__GOAL OF THE EXERCISE__:
Return every entry exactly as written.
** SOURCE RECORDS follows **
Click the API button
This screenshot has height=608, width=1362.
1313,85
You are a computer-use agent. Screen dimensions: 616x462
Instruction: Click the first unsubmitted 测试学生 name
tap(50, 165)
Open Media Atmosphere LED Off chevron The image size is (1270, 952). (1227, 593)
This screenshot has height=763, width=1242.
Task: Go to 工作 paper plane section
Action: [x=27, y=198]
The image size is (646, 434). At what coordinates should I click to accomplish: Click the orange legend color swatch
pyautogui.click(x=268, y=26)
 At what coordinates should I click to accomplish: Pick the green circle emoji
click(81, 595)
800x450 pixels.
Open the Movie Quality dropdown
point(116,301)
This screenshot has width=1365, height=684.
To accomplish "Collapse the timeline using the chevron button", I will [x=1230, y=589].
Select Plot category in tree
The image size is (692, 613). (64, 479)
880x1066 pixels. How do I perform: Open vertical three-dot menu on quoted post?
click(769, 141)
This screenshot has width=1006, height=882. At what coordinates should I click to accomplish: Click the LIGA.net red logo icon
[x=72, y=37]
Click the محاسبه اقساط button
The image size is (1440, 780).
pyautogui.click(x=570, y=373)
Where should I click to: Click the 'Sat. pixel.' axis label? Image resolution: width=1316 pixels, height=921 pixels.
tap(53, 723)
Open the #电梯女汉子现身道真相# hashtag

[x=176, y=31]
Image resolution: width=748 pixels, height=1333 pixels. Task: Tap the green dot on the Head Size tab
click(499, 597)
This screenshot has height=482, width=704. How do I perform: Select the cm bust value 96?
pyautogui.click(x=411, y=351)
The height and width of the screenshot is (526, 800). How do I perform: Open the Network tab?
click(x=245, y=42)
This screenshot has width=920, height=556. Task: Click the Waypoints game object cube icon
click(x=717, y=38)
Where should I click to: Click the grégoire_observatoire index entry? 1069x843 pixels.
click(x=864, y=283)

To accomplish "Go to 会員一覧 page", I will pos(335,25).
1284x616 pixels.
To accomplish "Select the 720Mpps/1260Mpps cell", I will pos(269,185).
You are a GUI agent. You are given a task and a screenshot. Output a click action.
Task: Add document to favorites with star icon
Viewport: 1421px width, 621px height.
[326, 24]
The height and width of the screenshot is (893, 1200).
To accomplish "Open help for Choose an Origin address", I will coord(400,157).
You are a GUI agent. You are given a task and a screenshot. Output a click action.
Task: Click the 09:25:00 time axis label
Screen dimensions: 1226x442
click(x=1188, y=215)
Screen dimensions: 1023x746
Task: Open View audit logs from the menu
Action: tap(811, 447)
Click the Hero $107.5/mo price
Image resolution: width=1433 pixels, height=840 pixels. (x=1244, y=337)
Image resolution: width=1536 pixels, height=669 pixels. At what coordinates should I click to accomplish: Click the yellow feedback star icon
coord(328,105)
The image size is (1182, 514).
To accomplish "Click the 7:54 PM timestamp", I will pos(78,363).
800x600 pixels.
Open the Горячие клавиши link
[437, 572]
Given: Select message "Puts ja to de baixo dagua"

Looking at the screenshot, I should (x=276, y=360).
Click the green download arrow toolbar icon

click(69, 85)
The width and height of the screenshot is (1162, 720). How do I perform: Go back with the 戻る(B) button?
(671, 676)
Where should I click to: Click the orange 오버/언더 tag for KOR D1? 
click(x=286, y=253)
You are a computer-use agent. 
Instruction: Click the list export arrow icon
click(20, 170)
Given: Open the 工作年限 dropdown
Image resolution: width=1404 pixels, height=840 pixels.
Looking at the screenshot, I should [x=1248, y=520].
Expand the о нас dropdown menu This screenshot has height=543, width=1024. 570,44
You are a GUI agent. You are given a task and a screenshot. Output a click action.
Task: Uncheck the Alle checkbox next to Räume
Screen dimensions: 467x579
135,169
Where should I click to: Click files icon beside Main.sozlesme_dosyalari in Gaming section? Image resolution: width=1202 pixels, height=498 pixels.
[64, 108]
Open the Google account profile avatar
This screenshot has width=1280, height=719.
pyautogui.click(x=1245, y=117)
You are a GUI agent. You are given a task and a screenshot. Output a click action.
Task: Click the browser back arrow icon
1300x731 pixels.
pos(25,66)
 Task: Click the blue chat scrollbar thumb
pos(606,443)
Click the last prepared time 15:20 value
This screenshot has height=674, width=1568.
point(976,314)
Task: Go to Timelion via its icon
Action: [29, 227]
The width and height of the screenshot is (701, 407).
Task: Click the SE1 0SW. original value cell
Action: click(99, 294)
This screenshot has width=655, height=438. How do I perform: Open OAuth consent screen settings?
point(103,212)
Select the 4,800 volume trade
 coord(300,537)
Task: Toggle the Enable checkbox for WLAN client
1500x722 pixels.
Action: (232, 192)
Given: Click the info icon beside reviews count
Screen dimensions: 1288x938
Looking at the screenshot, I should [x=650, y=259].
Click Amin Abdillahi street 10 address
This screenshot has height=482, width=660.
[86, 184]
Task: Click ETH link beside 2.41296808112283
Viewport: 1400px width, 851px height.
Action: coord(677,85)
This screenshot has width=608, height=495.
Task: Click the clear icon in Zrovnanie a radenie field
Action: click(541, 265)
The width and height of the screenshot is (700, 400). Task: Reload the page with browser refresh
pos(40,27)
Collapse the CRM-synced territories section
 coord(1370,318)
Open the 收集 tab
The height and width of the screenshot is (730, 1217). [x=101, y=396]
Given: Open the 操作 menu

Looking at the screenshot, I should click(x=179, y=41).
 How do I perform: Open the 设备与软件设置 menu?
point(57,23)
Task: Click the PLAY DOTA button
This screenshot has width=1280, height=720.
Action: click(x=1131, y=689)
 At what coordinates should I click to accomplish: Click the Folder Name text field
** End of SOURCE RECORDS **
__ANSWER BOX__:
Click the API button
This screenshot has height=608, width=1362.
1313,85
You are a computer-use agent. Screen dimensions: 616x462
Instruction: Click the first unsubmitted 测试学生 name
tap(50, 165)
Open Media Atmosphere LED Off chevron The image size is (1270, 952). (1227, 593)
This screenshot has height=763, width=1242.
Task: Go to 工作 paper plane section
Action: [x=27, y=198]
The image size is (646, 434). At what coordinates should I click to accomplish: Click the orange legend color swatch
pyautogui.click(x=268, y=26)
 At what coordinates should I click to accomplish: Pick the green circle emoji
click(81, 595)
800x450 pixels.
Open the Movie Quality dropdown
point(116,301)
This screenshot has width=1365, height=684.
To accomplish "Collapse the timeline using the chevron button", I will [x=1230, y=589].
Select Plot category in tree
The image size is (692, 613). (64, 479)
880x1066 pixels. How do I perform: Open vertical three-dot menu on quoted post?
click(769, 141)
This screenshot has width=1006, height=882. At what coordinates should I click to accomplish: Click the LIGA.net red logo icon
[x=72, y=37]
Click the محاسبه اقساط button
The image size is (1440, 780).
pyautogui.click(x=570, y=373)
Where should I click to: Click the 'Sat. pixel.' axis label? Image resolution: width=1316 pixels, height=921 pixels.
tap(53, 723)
Open the #电梯女汉子现身道真相# hashtag

[x=176, y=31]
Image resolution: width=748 pixels, height=1333 pixels. Task: Tap the green dot on the Head Size tab
click(499, 597)
This screenshot has height=482, width=704. How do I perform: Select the cm bust value 96?
pyautogui.click(x=411, y=351)
The height and width of the screenshot is (526, 800). How do I perform: Open the Network tab?
click(x=245, y=42)
This screenshot has width=920, height=556. Task: Click the Waypoints game object cube icon
click(x=717, y=38)
Where should I click to: Click the grégoire_observatoire index entry? 1069x843 pixels.
click(x=864, y=283)

To accomplish "Go to 会員一覧 page", I will pos(335,25).
1284x616 pixels.
To accomplish "Select the 720Mpps/1260Mpps cell", I will pos(269,185).
You are a GUI agent. You are given a task and a screenshot. Output a click action.
Task: Add document to favorites with star icon
Viewport: 1421px width, 621px height.
[326, 24]
The height and width of the screenshot is (893, 1200).
To accomplish "Open help for Choose an Origin address", I will coord(400,157).
You are a GUI agent. You are given a task and a screenshot. Output a click action.
Task: Click the 09:25:00 time axis label
Screen dimensions: 1226x442
click(x=1188, y=215)
Screen dimensions: 1023x746
Task: Open View audit logs from the menu
Action: tap(811, 447)
Click the Hero $107.5/mo price
Image resolution: width=1433 pixels, height=840 pixels. (x=1244, y=337)
Image resolution: width=1536 pixels, height=669 pixels. At what coordinates should I click to accomplish: Click the yellow feedback star icon
coord(328,105)
The image size is (1182, 514).
To accomplish "Click the 7:54 PM timestamp", I will pos(78,363).
800x600 pixels.
Open the Горячие клавиши link
[437, 572]
Given: Select message "Puts ja to de baixo dagua"

Looking at the screenshot, I should (x=276, y=360).
Click the green download arrow toolbar icon

click(69, 85)
The width and height of the screenshot is (1162, 720). How do I perform: Go back with the 戻る(B) button?
(671, 676)
Where should I click to: Click the orange 오버/언더 tag for KOR D1? 
click(x=286, y=253)
You are a computer-use agent. 
Instruction: Click the list export arrow icon
click(20, 170)
Given: Open the 工作年限 dropdown
Image resolution: width=1404 pixels, height=840 pixels.
Looking at the screenshot, I should [x=1248, y=520].
Expand the о нас dropdown menu This screenshot has height=543, width=1024. 570,44
You are a GUI agent. You are given a task and a screenshot. Output a click action.
Task: Uncheck the Alle checkbox next to Räume
Screen dimensions: 467x579
135,169
Where should I click to: Click files icon beside Main.sozlesme_dosyalari in Gaming section? Image resolution: width=1202 pixels, height=498 pixels.
[64, 108]
Open the Google account profile avatar
This screenshot has width=1280, height=719.
pyautogui.click(x=1245, y=117)
You are a GUI agent. You are given a task and a screenshot. Output a click action.
Task: Click the browser back arrow icon
1300x731 pixels.
pos(25,66)
 Task: Click the blue chat scrollbar thumb
pos(606,443)
Click the last prepared time 15:20 value
This screenshot has height=674, width=1568.
point(976,314)
Task: Go to Timelion via its icon
Action: [29, 227]
The width and height of the screenshot is (701, 407).
Task: Click the SE1 0SW. original value cell
Action: click(99, 294)
This screenshot has width=655, height=438. How do I perform: Open OAuth consent screen settings?
point(103,212)
Select the 4,800 volume trade
 coord(300,537)
Task: Toggle the Enable checkbox for WLAN client
1500x722 pixels.
Action: (232, 192)
Given: Click the info icon beside reviews count
Screen dimensions: 1288x938
Looking at the screenshot, I should [x=650, y=259].
Click Amin Abdillahi street 10 address
This screenshot has height=482, width=660.
[86, 184]
Task: Click ETH link beside 2.41296808112283
Viewport: 1400px width, 851px height.
Action: coord(677,85)
This screenshot has width=608, height=495.
Task: Click the clear icon in Zrovnanie a radenie field
Action: click(541, 265)
The width and height of the screenshot is (700, 400). Task: Reload the page with browser refresh
pos(40,27)
Collapse the CRM-synced territories section
 coord(1370,318)
Open the 收集 tab
The height and width of the screenshot is (730, 1217). [x=101, y=396]
Given: Open the 操作 menu

Looking at the screenshot, I should click(x=179, y=41).
 How do I perform: Open the 设备与软件设置 menu?
point(57,23)
Task: Click the PLAY DOTA button
This screenshot has width=1280, height=720.
Action: click(x=1131, y=689)
 At what coordinates should I click to accomplish: Click the Folder Name text field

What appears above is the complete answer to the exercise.